_EXERCISE OBJECTIVE:_ All of the data is to be repeated verbatim.

_Stored records:_

----------------------------------------

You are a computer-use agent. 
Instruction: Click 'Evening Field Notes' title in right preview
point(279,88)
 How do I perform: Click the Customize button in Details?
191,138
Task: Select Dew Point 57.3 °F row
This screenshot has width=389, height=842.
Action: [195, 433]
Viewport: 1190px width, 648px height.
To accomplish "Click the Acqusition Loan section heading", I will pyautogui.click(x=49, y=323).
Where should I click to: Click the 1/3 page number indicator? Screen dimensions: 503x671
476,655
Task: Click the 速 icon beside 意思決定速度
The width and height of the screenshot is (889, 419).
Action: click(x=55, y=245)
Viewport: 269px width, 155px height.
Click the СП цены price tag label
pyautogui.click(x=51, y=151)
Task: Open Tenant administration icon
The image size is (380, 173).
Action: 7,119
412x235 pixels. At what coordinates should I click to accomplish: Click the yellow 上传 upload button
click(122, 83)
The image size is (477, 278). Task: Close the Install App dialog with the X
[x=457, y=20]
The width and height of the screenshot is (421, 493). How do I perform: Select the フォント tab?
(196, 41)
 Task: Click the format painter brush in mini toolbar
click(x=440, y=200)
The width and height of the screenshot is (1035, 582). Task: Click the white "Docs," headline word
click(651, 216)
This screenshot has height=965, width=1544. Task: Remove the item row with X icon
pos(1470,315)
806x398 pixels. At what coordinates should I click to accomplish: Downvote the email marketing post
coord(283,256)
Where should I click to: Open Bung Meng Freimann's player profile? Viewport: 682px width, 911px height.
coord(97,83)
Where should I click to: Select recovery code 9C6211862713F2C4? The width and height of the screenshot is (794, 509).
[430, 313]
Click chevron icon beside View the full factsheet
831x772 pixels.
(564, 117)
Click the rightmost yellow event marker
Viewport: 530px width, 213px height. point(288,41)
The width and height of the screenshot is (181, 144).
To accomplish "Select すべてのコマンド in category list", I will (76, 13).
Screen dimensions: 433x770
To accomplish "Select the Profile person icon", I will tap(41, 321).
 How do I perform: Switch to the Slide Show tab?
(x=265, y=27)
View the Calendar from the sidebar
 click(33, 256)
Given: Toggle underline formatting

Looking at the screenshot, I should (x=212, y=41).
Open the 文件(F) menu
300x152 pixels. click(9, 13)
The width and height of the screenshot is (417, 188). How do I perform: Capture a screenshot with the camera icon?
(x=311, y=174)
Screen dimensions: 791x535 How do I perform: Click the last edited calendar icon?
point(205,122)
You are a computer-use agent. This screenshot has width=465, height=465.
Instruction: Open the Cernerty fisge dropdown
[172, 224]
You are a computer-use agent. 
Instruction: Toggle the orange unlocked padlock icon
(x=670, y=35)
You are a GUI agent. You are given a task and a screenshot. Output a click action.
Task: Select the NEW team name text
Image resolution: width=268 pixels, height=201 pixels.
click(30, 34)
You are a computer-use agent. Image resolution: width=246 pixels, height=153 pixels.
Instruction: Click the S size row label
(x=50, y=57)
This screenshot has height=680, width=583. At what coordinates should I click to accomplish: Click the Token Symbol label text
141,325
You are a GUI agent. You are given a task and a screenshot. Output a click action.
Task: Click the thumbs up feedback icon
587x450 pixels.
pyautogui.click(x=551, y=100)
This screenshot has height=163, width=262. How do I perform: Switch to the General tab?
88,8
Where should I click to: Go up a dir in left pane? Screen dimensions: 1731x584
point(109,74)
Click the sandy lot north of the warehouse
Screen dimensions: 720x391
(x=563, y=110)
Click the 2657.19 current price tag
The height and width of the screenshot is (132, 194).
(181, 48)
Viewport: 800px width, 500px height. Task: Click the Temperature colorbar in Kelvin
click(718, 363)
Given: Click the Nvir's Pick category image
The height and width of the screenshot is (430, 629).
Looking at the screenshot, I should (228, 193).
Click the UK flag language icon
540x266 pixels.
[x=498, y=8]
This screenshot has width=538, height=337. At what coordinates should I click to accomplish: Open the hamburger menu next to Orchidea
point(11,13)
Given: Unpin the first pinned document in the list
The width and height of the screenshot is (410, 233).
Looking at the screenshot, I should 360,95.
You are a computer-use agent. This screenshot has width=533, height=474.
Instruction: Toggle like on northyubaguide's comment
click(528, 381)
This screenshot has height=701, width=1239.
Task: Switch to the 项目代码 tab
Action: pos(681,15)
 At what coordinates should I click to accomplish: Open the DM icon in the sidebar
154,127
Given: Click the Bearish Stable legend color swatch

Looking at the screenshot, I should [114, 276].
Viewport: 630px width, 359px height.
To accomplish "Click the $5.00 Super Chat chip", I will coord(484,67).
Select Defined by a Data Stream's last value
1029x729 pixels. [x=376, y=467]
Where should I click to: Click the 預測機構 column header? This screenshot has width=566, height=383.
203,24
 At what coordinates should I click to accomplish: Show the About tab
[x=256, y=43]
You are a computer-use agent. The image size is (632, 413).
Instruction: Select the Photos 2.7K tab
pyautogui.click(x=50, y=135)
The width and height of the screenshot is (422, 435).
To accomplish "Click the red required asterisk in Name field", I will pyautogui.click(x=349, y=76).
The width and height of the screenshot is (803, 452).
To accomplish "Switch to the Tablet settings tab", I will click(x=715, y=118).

----------------------------------------

_ANSWER TO THE PROBLEM:_
You are a computer-use agent. 
Instruction: Click 'Evening Field Notes' title in right preview
point(279,88)
 How do I perform: Click the Customize button in Details?
191,138
Task: Select Dew Point 57.3 °F row
This screenshot has width=389, height=842.
Action: [195, 433]
Viewport: 1190px width, 648px height.
To accomplish "Click the Acqusition Loan section heading", I will pyautogui.click(x=49, y=323).
Where should I click to: Click the 1/3 page number indicator? Screen dimensions: 503x671
476,655
Task: Click the 速 icon beside 意思決定速度
The width and height of the screenshot is (889, 419).
Action: click(x=55, y=245)
Viewport: 269px width, 155px height.
Click the СП цены price tag label
pyautogui.click(x=51, y=151)
Task: Open Tenant administration icon
The image size is (380, 173).
Action: 7,119
412x235 pixels. At what coordinates should I click to accomplish: Click the yellow 上传 upload button
click(122, 83)
The image size is (477, 278). Task: Close the Install App dialog with the X
[x=457, y=20]
The width and height of the screenshot is (421, 493). How do I perform: Select the フォント tab?
(196, 41)
 Task: Click the format painter brush in mini toolbar
click(x=440, y=200)
The width and height of the screenshot is (1035, 582). Task: Click the white "Docs," headline word
click(651, 216)
This screenshot has height=965, width=1544. Task: Remove the item row with X icon
pos(1470,315)
806x398 pixels. At what coordinates should I click to accomplish: Downvote the email marketing post
coord(283,256)
Where should I click to: Open Bung Meng Freimann's player profile? Viewport: 682px width, 911px height.
coord(97,83)
Where should I click to: Select recovery code 9C6211862713F2C4? The width and height of the screenshot is (794, 509).
[430, 313]
Click chevron icon beside View the full factsheet
831x772 pixels.
(564, 117)
Click the rightmost yellow event marker
Viewport: 530px width, 213px height. point(288,41)
The width and height of the screenshot is (181, 144).
To accomplish "Select すべてのコマンド in category list", I will (76, 13).
Screen dimensions: 433x770
To accomplish "Select the Profile person icon", I will tap(41, 321).
 How do I perform: Switch to the Slide Show tab?
(x=265, y=27)
View the Calendar from the sidebar
 click(33, 256)
Given: Toggle underline formatting

Looking at the screenshot, I should (x=212, y=41).
Open the 文件(F) menu
300x152 pixels. click(9, 13)
The width and height of the screenshot is (417, 188). How do I perform: Capture a screenshot with the camera icon?
(x=311, y=174)
Screen dimensions: 791x535 How do I perform: Click the last edited calendar icon?
point(205,122)
You are a computer-use agent. This screenshot has width=465, height=465.
Instruction: Open the Cernerty fisge dropdown
[172, 224]
You are a computer-use agent. 
Instruction: Toggle the orange unlocked padlock icon
(x=670, y=35)
You are a GUI agent. You are given a task and a screenshot. Output a click action.
Task: Select the NEW team name text
Image resolution: width=268 pixels, height=201 pixels.
click(30, 34)
You are a computer-use agent. Image resolution: width=246 pixels, height=153 pixels.
Instruction: Click the S size row label
(x=50, y=57)
This screenshot has height=680, width=583. At what coordinates should I click to accomplish: Click the Token Symbol label text
141,325
You are a GUI agent. You are given a task and a screenshot. Output a click action.
Task: Click the thumbs up feedback icon
587x450 pixels.
pyautogui.click(x=551, y=100)
This screenshot has height=163, width=262. How do I perform: Switch to the General tab?
88,8
Where should I click to: Go up a dir in left pane? Screen dimensions: 1731x584
point(109,74)
Click the sandy lot north of the warehouse
Screen dimensions: 720x391
(x=563, y=110)
Click the 2657.19 current price tag
The height and width of the screenshot is (132, 194).
(181, 48)
Viewport: 800px width, 500px height. Task: Click the Temperature colorbar in Kelvin
click(718, 363)
Given: Click the Nvir's Pick category image
The height and width of the screenshot is (430, 629).
Looking at the screenshot, I should (228, 193).
Click the UK flag language icon
540x266 pixels.
[x=498, y=8]
This screenshot has width=538, height=337. At what coordinates should I click to accomplish: Open the hamburger menu next to Orchidea
point(11,13)
Given: Unpin the first pinned document in the list
The width and height of the screenshot is (410, 233).
Looking at the screenshot, I should 360,95.
You are a computer-use agent. This screenshot has width=533, height=474.
Instruction: Toggle like on northyubaguide's comment
click(528, 381)
This screenshot has height=701, width=1239.
Task: Switch to the 项目代码 tab
Action: pos(681,15)
 At what coordinates should I click to accomplish: Open the DM icon in the sidebar
154,127
Given: Click the Bearish Stable legend color swatch

Looking at the screenshot, I should [114, 276].
Viewport: 630px width, 359px height.
To accomplish "Click the $5.00 Super Chat chip", I will coord(484,67).
Select Defined by a Data Stream's last value
1029x729 pixels. [x=376, y=467]
Where should I click to: Click the 預測機構 column header? This screenshot has width=566, height=383.
203,24
 At what coordinates should I click to accomplish: Show the About tab
[x=256, y=43]
You are a computer-use agent. The image size is (632, 413).
Instruction: Select the Photos 2.7K tab
pyautogui.click(x=50, y=135)
The width and height of the screenshot is (422, 435).
To accomplish "Click the red required asterisk in Name field", I will pyautogui.click(x=349, y=76).
The width and height of the screenshot is (803, 452).
To accomplish "Switch to the Tablet settings tab", I will click(x=715, y=118).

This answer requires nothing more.